Spark shell
We will go back into our Spark folder, which is spark-2.3.2-bin-hadoop2.7, and start our PySpark binary by typing .\bin\pyspark.
We can see that we've started a shell session with Spark in the following screenshot:
Spark is now available to us as a spark variable. Let's try a simple thing in Spark. The first thing to do is to load a random file. In each Spark installation, there is a README.md markdown file, so let's load it into our memory as follows:
text_file = spark.read.text("README.md")
If we use spark.read.text and then put in README.md, we get a few warnings, but we shouldn't be too concerned about that at the moment, as we will see later how we are going to fix these things. The main thing here is that we can use Python syntax to access Spark.

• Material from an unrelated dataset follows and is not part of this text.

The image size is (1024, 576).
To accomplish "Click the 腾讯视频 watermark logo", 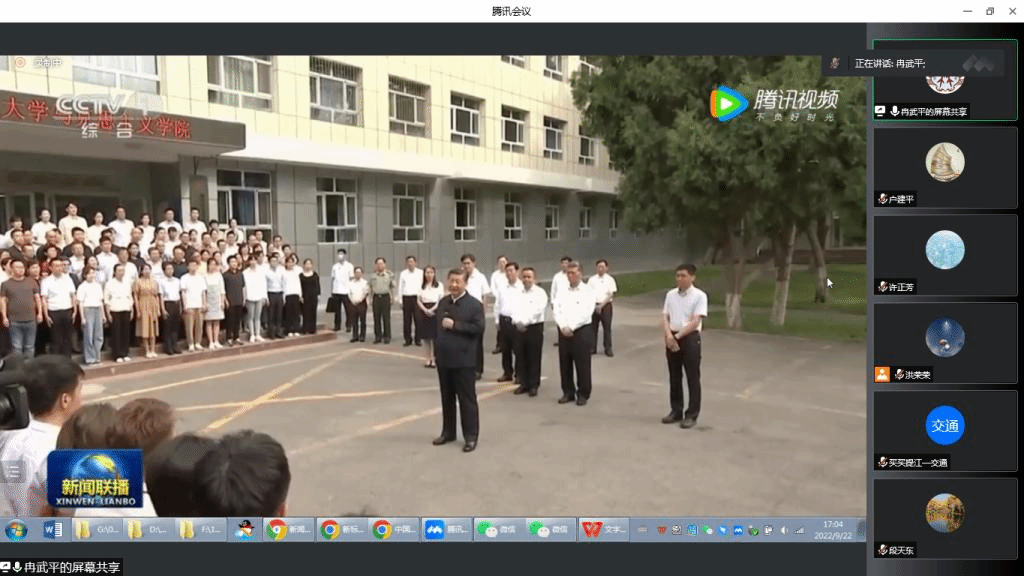I will [773, 103].
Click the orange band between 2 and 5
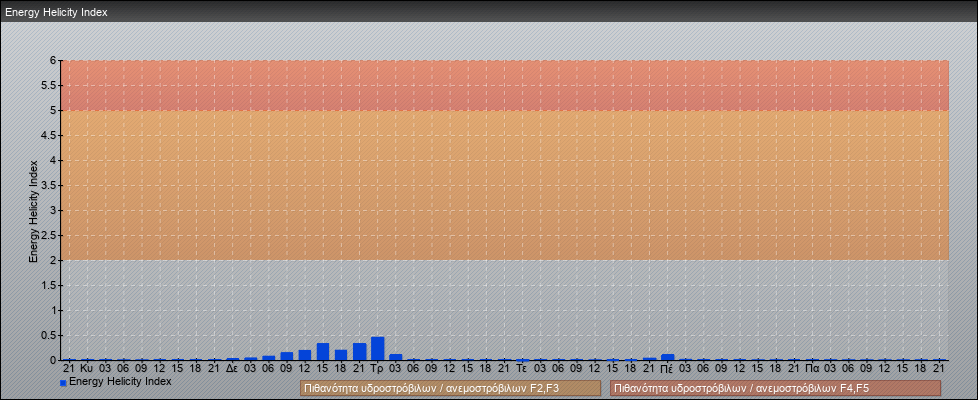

What we have done here is put README.md as text data read by spark into Spark, and we can use text_file.count() can get Spark to count how many characters are in our text file as follows:
text_file.count()
From this, we get the following output:
103
We can also see what the first line is with the following:
text_file.first()
We will get the following output:
Row(value='# Apache Spark')
We can now count a number of lines that contain the word Spark by doing the following:
lines_with_spark = text_file.filter(text_file.value.contains("Spark"))
Here, we have filtered for lines using the filter() function, and within the filter() function, we have specified that text_file_value.contains includes the word "Spark", and we have put those results into the lines_with_spark variable.
We can modify the preceding command and simply add .count(), as follows:
text_file.filter(text_file.value.contains("Spark")).count()
We will now get the following output:
20
We can see that 20 lines in the text file contain the word Spark. This is just a simple example of how we can use the Spark shell.